Either way, Moy thinks gold’s climb to $2,070 in August was the first in what could turn out to be a series of new highs, once again culminating in a persistently higher price.

Shortages point to the likelihood of $50 silver within a few months

While gold and especially silver holders might be dissatisfied with the lack of price appreciation in their respective markets despite sky-high bullion demand, things could soon shift in the favor of precious metals bugs. A variety of factors seems poised to drive the price of silver to $50 in the coming months.

With large U.S. bullion dealers like APMEX only issuing presales with 50% premiums and some, like London-based ATS Bullion, temporarily closing up shop, it’s clear that people are buying the little investment silver that’s still up for grabs.

With all this demand, why isn’t the silver spot price higher? At this point, many are pointing to some kind of price suppression in the paper market, and a closer examination quickly turns up the motivation for why certain forces would benefit from price manipulation. A run into silver is, in its basest form, a run from the dollar. Both act as wealth storage, and when faith in the greenback erodes, bullion is quickly turned to as an alternative.
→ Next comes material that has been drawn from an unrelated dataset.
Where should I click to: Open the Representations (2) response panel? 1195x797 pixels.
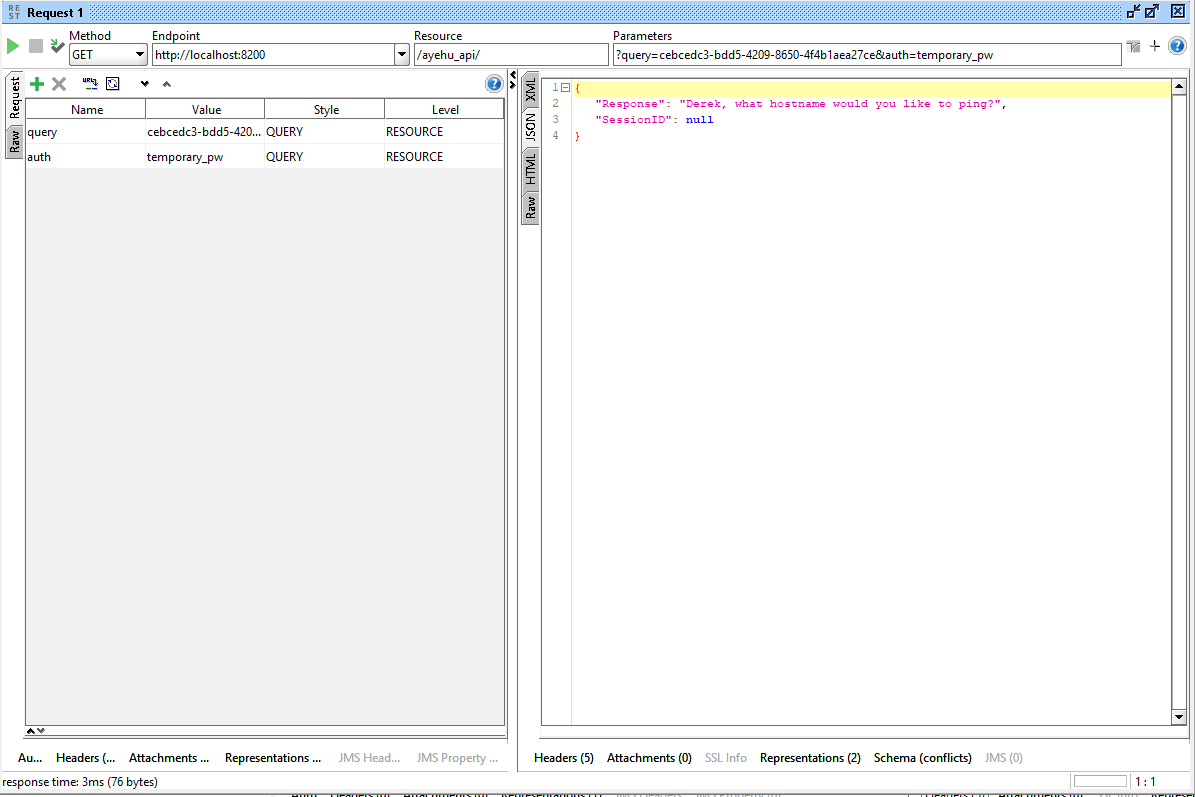(809, 758)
When silver hit $50 in 1980, then-Fed Chair Paul Volcker restored demand for the dollar by bumping interest rates to nearly 20% in short order. Soon enough, investors piled back into the dollar and slumped silver’s price. In the current climate, such a drastic increase in interest rates would collapse both the economy and the stock market due to the massive amount of debt.

To avoid a deep-rooted banking crisis caused by a quick fall of the dollar, banks have a vested interest in supporting the greenback when investors transfer their wealth into safe, risk-off assets. One way to accomplish this is by shorting the silver paper market, and while this strategy supports temporary dollar strength, it’s only temporary if investors continue buying silver. A disconnection of this magnitude has only happened a few times in the silver market, notably in March, in September 2015 and February 2011.

Each instance was invariably accompanied by a near-doubling of silver’s price within months.

The magnitude of silver’s price rebound depended on how much the price had been suppressed. While markets are never easy to pinpoint, technical analysis shows that the current lag-behind most closely resembles that of 2011, meaning that we could be months away from silver finding a new all-time high above $50.

Turkish archeologists unearth 650 silver coins from first-century Rome

During a 2019 dig, archeologists from the Department of Classical Archeology at Pamukkale University in Turkey came upon an exceptional trove of first-century Roman silver coins. The 651-coin pile was found in the western part of the nation, stashed in a jug in the ruins of Aizanoi, part of what is today’s Cavdarhisar in the Kutahya province.

Turkish archeologists unearth 650 silver coins from first-century Rome

A selection of the 2,100-year-old silver coins found in Aizanoi, Turkey. Image credit: Pamukkale University.

Professor Elif Ozer, who helmed the excavations in the area, shared some details about the find and how the coins might have ended up at the location. As Ozer noted, the coins are of such numismatic value that only one or two examples can be found in collections worldwide, making it one of the most notable finds in recent times.

Ozer said that the coins were minted in southern Italy, with 439 of them identified as denarii and 212 as cistophori. Although it’s difficult to give meaningful comparative values for money from before the 20th century because the range of products and services available for purchase was so different, this stash represents about 3 years’ salary for a legionnaire soldier of the Roman legions.

The collection includes various motifs associated with the Roman Republic period, including depictions of figures such as the first Roman emperor Augustus, Mark Antony, Julius Caesar and Marcus Brutus. Ozer and his team speculate that the stash could have been brought to the area by a high-ranking soldier in the Roman army.